Because, to be fair, Shit-hole made his Rohypnol joke in what he thought was a relatively private situation to people he assumed he had some kind of relationship of trust with. The comedian’s job is, on some level, to take a raw room and manufacture consent. Sky TV’s ukulele-loving Frank Skinner (MBE) is a master of this, using a gradual escalation of apparently innocent Swiftian techniques to coerce audiences into laughing at the most dubious topics. Shit-hole clearly isn’t, but must have other skills. (Apparently, Shit-hole is an adept player of the strategy game Warhammer ™ ®, set in a collapsing empire of dying planets where humans barely survive in failing ecosystems. It must be nice to switch off from work and relax.)

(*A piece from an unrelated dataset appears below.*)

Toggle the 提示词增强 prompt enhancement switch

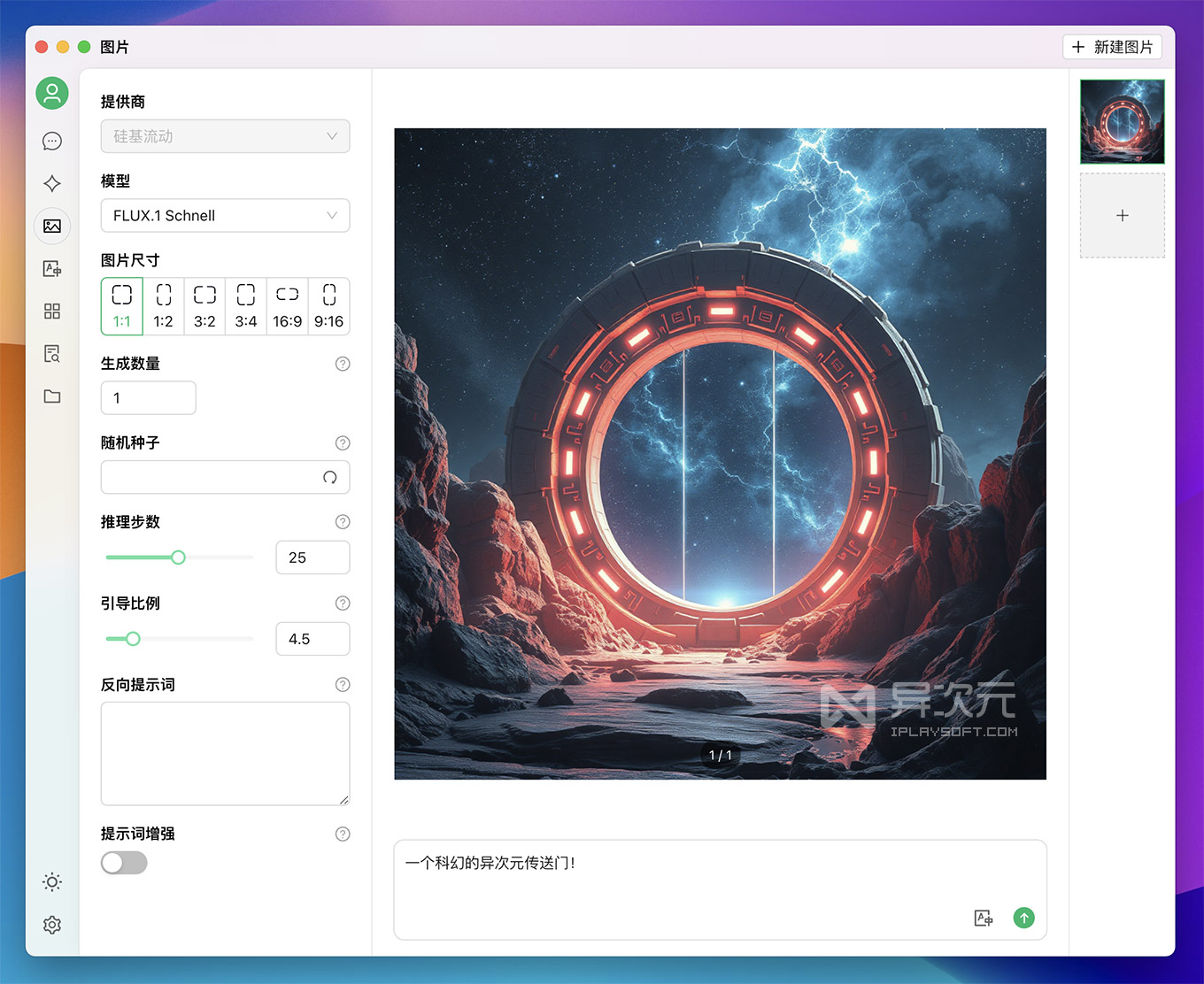[123, 863]
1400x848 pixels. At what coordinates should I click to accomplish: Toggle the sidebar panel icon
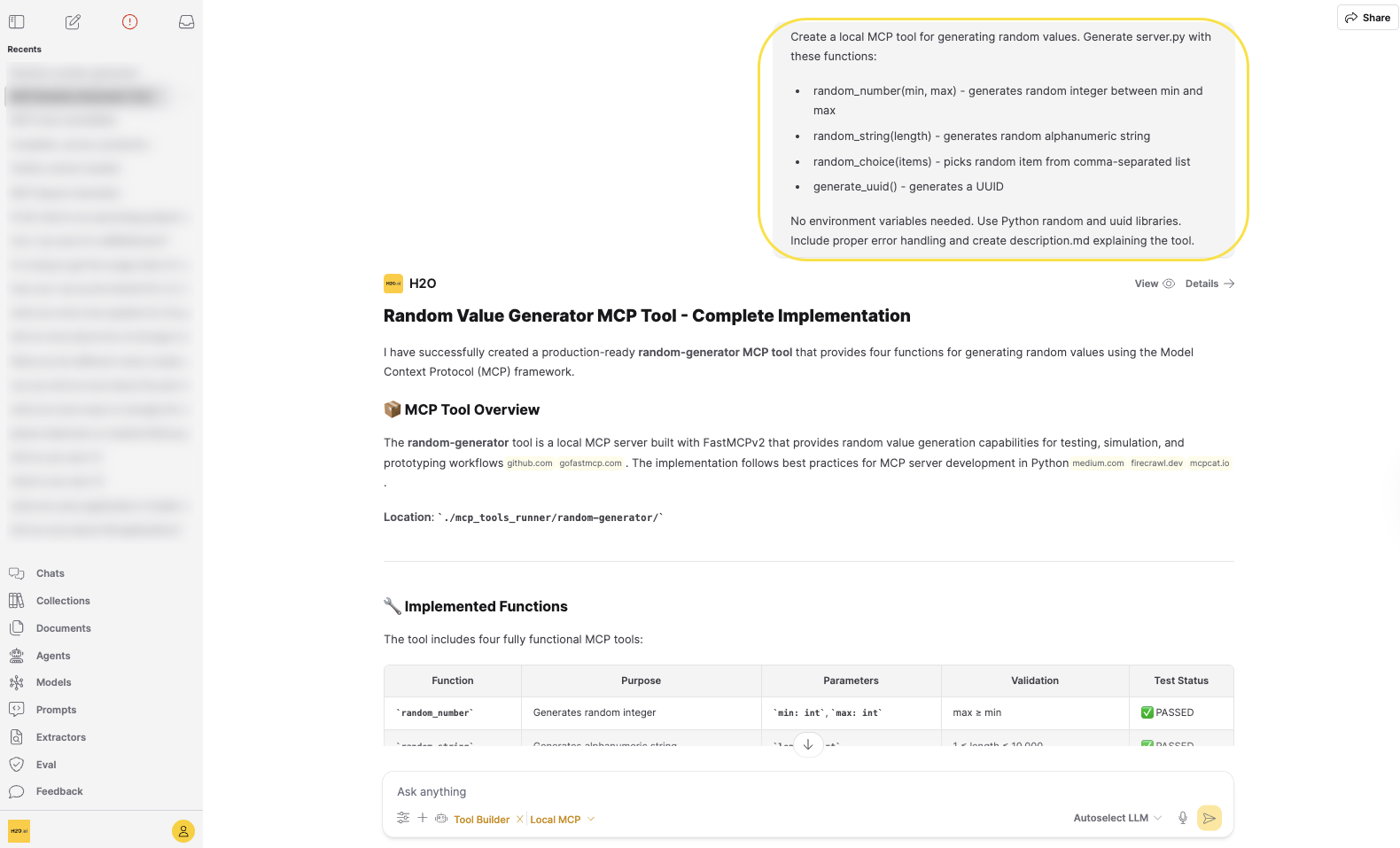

The average person can be forgiven for thinking comedy is just Netflix wankers ridiculing trans and disabled people, but it is actually an art form; and part of that art form is about reading the room, even if it’s a Downing Street reception room. Arthur Smith, who in the end had to give up drinking, used to say the comedian should always be one drink ahead of the audience. Perhaps if there’d been more wine left for everyone to drink at that Downing Street reception, Shit-hole might have stormed it.